The debate has now been settled by the Kenyan Supreme Court in Petition Number E005 of 2023 Stanbic Bank Kenya Limited v Santowels Limited [2024]. The bank had advanced banking facilities to the borrower on various dates between 1993 and 1997. Upon repayment of the facilities, the borrower engaged a third party to recalculate the interest that had been charged and paid as the borrower was of the view that the bank had overcharged interest. On receiving the computation of the amount that ought to have been paid to the bank, the borrower noted a discrepancy between what had been contractually agreed and what was repaid. The borrower sued the bank for overcharging interest. The High Court found in favour of the borrower by holding that the bank had breached section 44 of the Banking Act by failing to seek approval from the Cabinet Secretary for Finance prior to varying the interest rate. Despite its finding, the High Court relied on the computation of interest based on the contractual rate instead of the interest rate cap.

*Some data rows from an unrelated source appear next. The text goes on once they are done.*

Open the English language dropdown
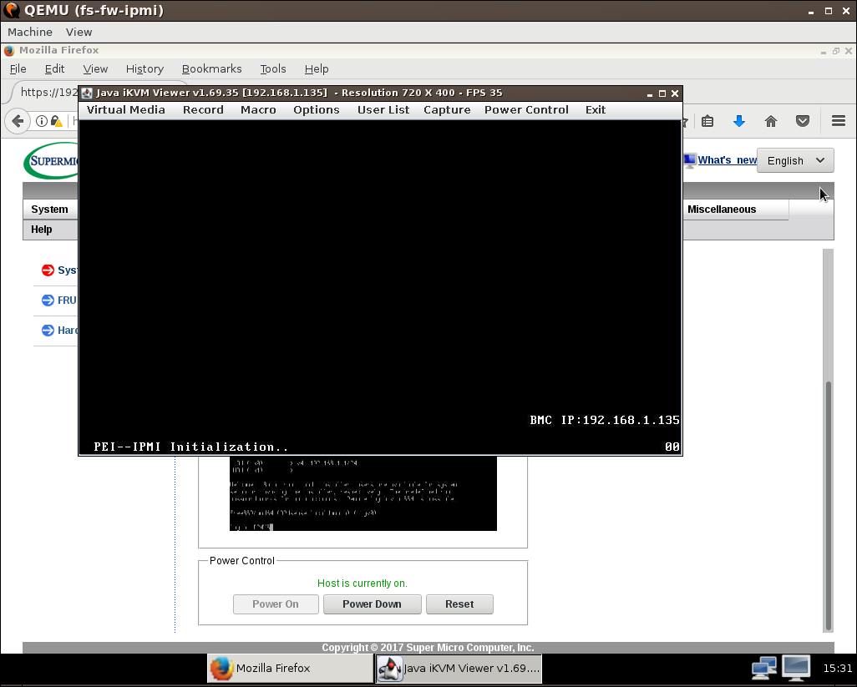Viewport: 857px width, 687px height. [x=794, y=160]
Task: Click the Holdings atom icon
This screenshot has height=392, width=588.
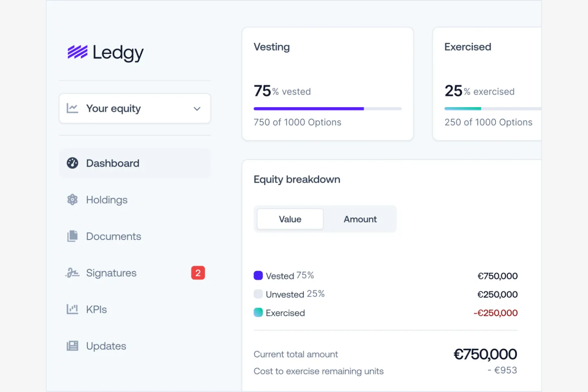Action: pyautogui.click(x=72, y=199)
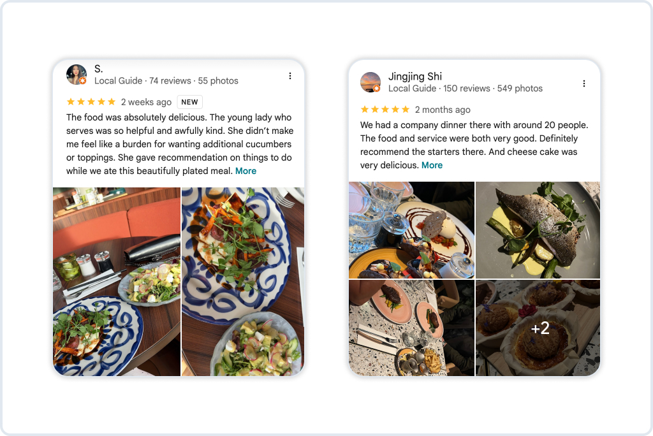This screenshot has height=436, width=653.
Task: Expand Jingjing Shi's review via More
Action: [432, 165]
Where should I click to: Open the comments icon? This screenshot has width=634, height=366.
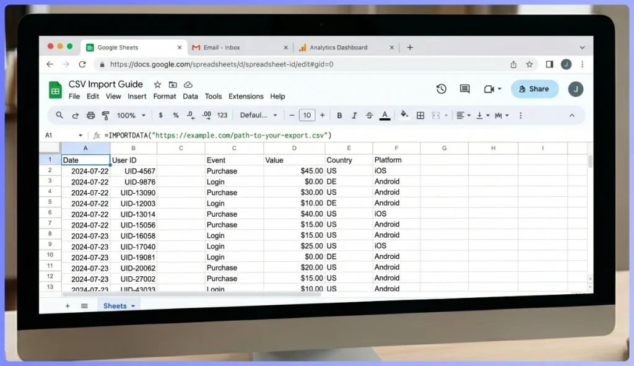click(x=465, y=89)
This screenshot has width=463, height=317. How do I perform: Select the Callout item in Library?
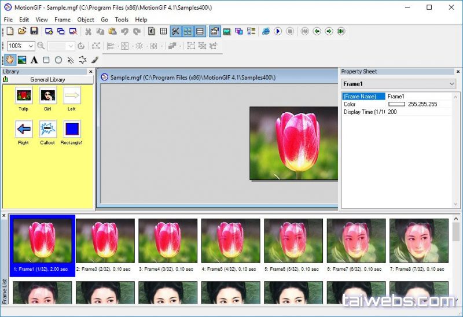tap(47, 129)
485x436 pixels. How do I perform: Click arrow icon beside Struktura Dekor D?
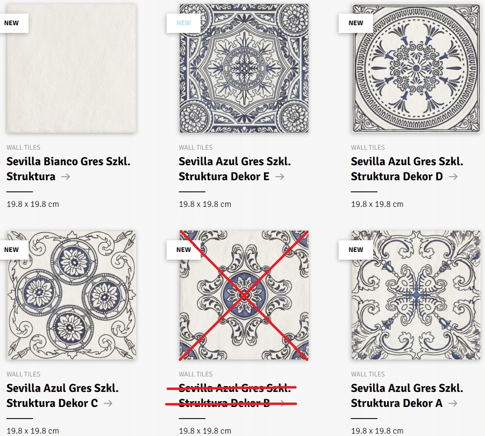tap(453, 177)
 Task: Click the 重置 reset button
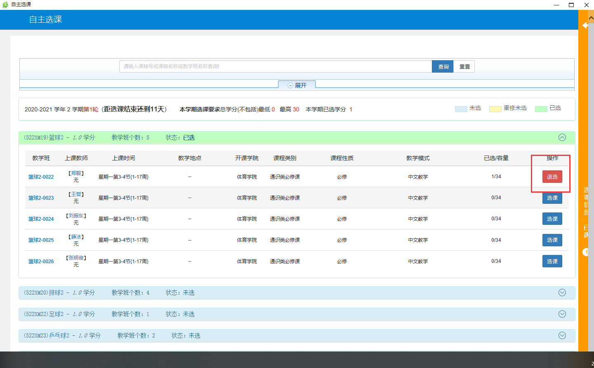coord(464,66)
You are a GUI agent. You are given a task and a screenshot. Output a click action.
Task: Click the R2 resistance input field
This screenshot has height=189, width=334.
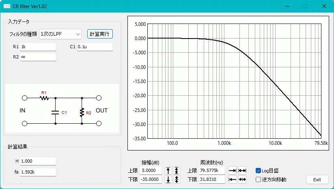(38, 57)
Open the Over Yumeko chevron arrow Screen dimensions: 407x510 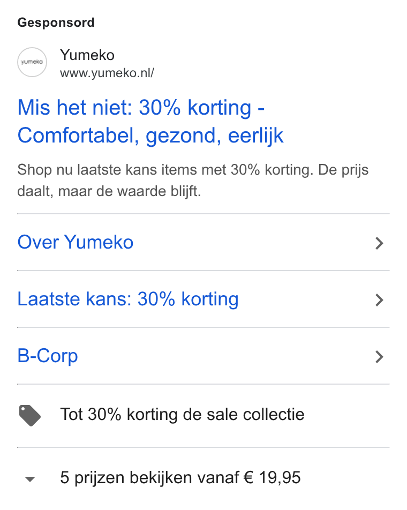coord(379,243)
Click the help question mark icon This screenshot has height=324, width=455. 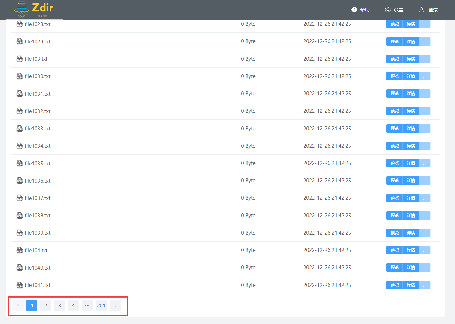[354, 10]
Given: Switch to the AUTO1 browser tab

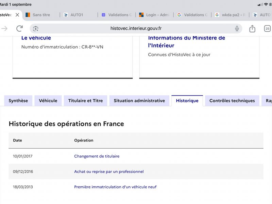Looking at the screenshot, I should click(x=77, y=15).
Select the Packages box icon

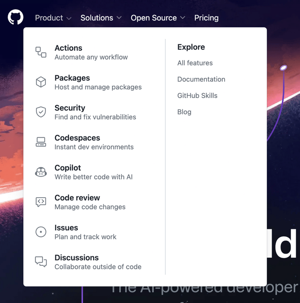click(41, 82)
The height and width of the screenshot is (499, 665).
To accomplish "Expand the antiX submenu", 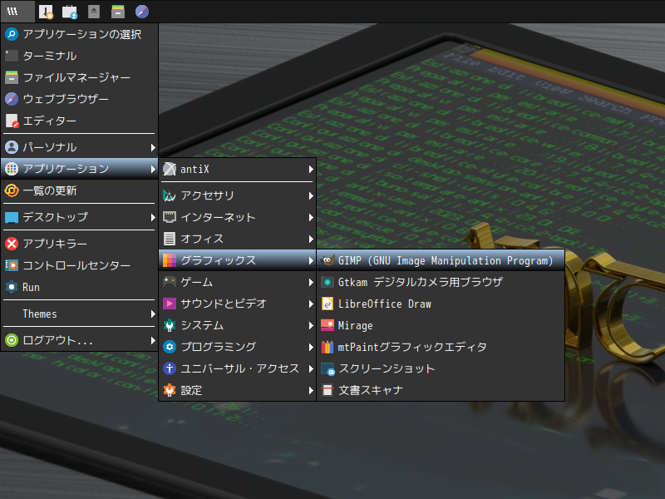I will [238, 170].
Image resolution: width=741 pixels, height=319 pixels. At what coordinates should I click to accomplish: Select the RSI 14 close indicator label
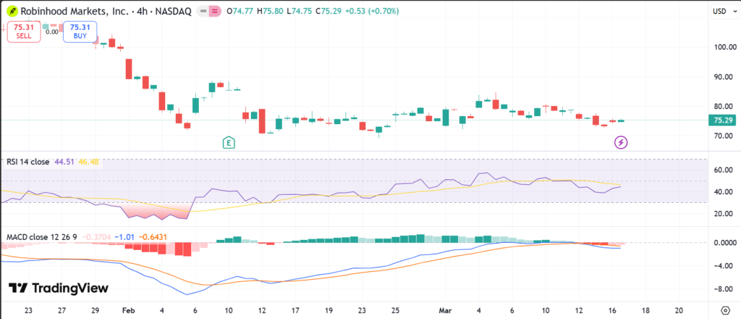pos(27,162)
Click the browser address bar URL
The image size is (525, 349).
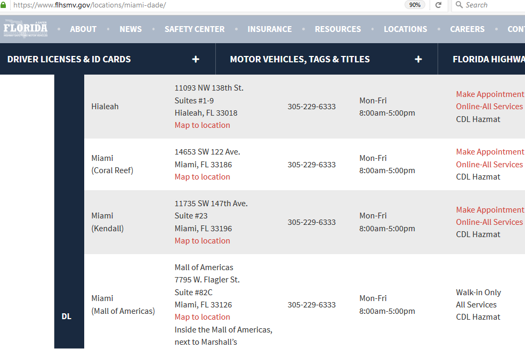click(x=160, y=5)
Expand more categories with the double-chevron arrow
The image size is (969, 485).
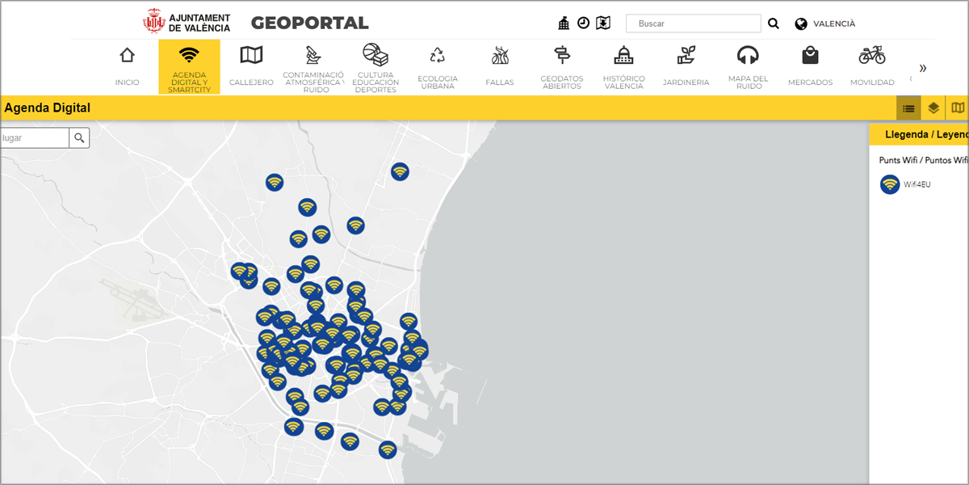click(x=923, y=68)
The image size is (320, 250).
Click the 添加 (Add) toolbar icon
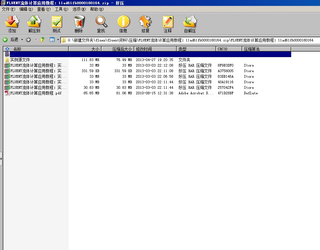coord(12,24)
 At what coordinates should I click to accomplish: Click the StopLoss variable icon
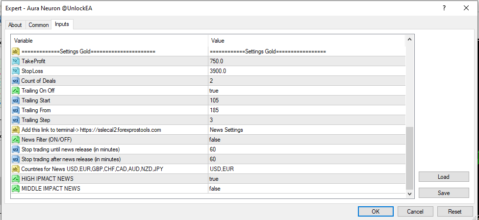15,71
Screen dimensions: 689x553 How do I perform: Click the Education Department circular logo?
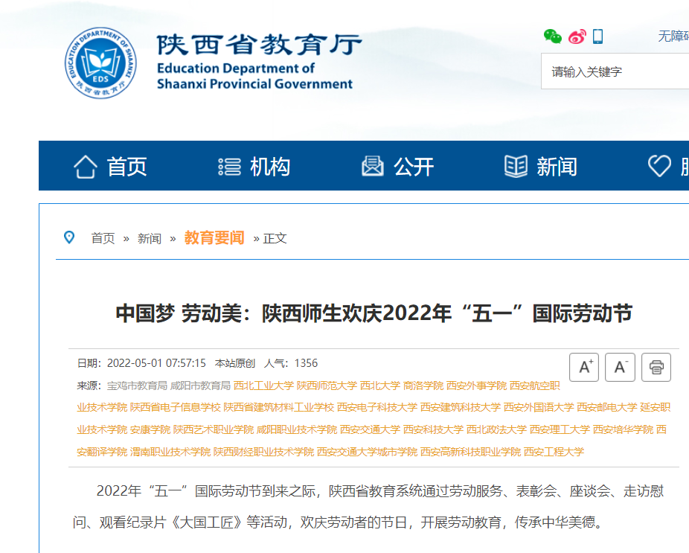tap(100, 63)
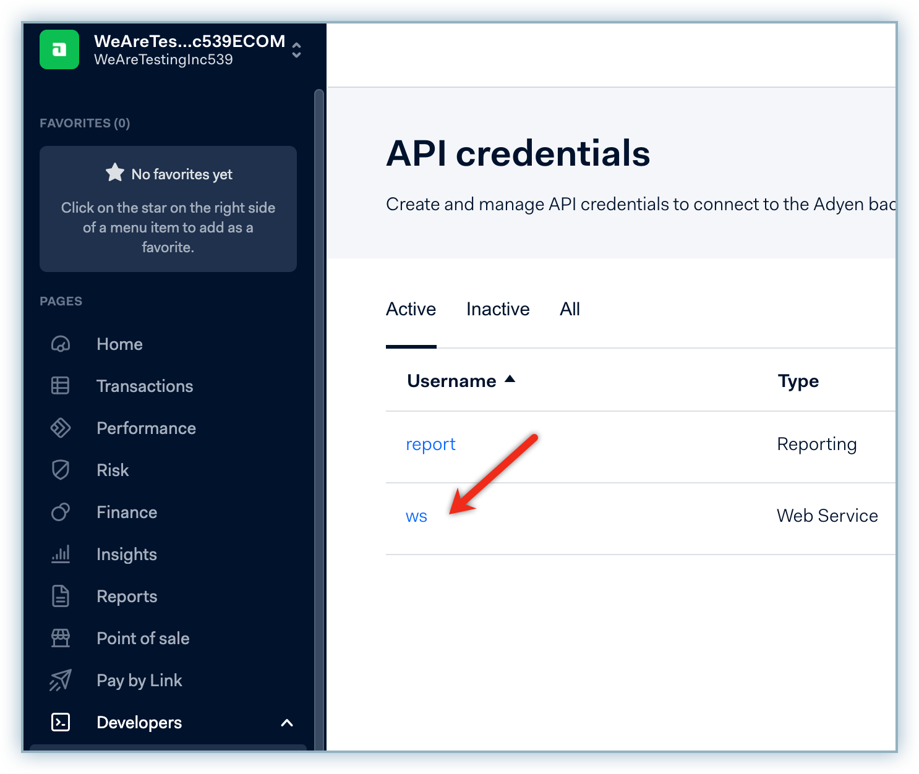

Disgruntled with the High Court’s decision regarding the amount due to the borrower, the borrower appealed against the High Court judgment to the Court of Appeal. The bank also cross appealed against the High Court judgment arguing, among other grounds, that variation of the interest rate did not amount to a variation of the rate of banking as provided in section 44 of the Banking Act.

The Court of Appeal agreed with the findings of the High Court judge that the bank had breached section 44 of the Banking Act. The Court of Appeal did not fault the High Court’s computation of interest based on the contractual rate, instead, the court raised the amount to be refunded to the appellant by approximately KES 2 million. The bank took the view that the interpretation of sections 44 and 52 was a matter of public importance and lodged an appeal in the Supreme Court.

The Supreme Court’s findings

In seeking to provide clarity, the Supreme Court adopted a purposive interpretation of section 44 of the Banking Act by drawing a correlation between the definition of banking business and levying of interest being a component of banking business.

Consequently, the Supreme Court held that any variation of interest which comprises a charge on a bank loan is subject to approval as stipulated in section 44 of the Banking Act. The court clarified that the regulation of interest rates was not a new concept, the same having commenced in Kenya as early as 1966, and that while banks and financial institutions are at liberty to agree on contractual interest rates with their customers, such rates should not be exorbitant; hence the need for oversight by the Cabinet Secretary for Finance.

Regarding the contractual freedom set out in section 52 of the Banking Act, the Supreme Court held that such contractual freedom is not absolute. The Supreme Court reaffirmed the Court of Appeal decision in Margaret Njeri Muiruri v Bank of Baroda (Kenya) Limited [2014] eKLR; in which it was held that:

“Once interest is agreed upon and an agreement is entered into which in effect gives a lender the discretion to vary the interest it is our view that the discretion cannot be exercised willy nilly to charge exorbitant interest.”

With the debate regarding prior approval of variation of interest rates having been settled, all licensed commercial banks and financial institutions in Kenya are required to seek the approval of the Cabinet Secretary for Finance prior to varying the interest rate. A notice to the borrower on variation of the interest rate without more will not suffice. There is also a possibility of a flurry of suits by borrowers seeking to challenge the variation of interest rates charged by banks/financial institutions on grounds that prior approval was not obtained.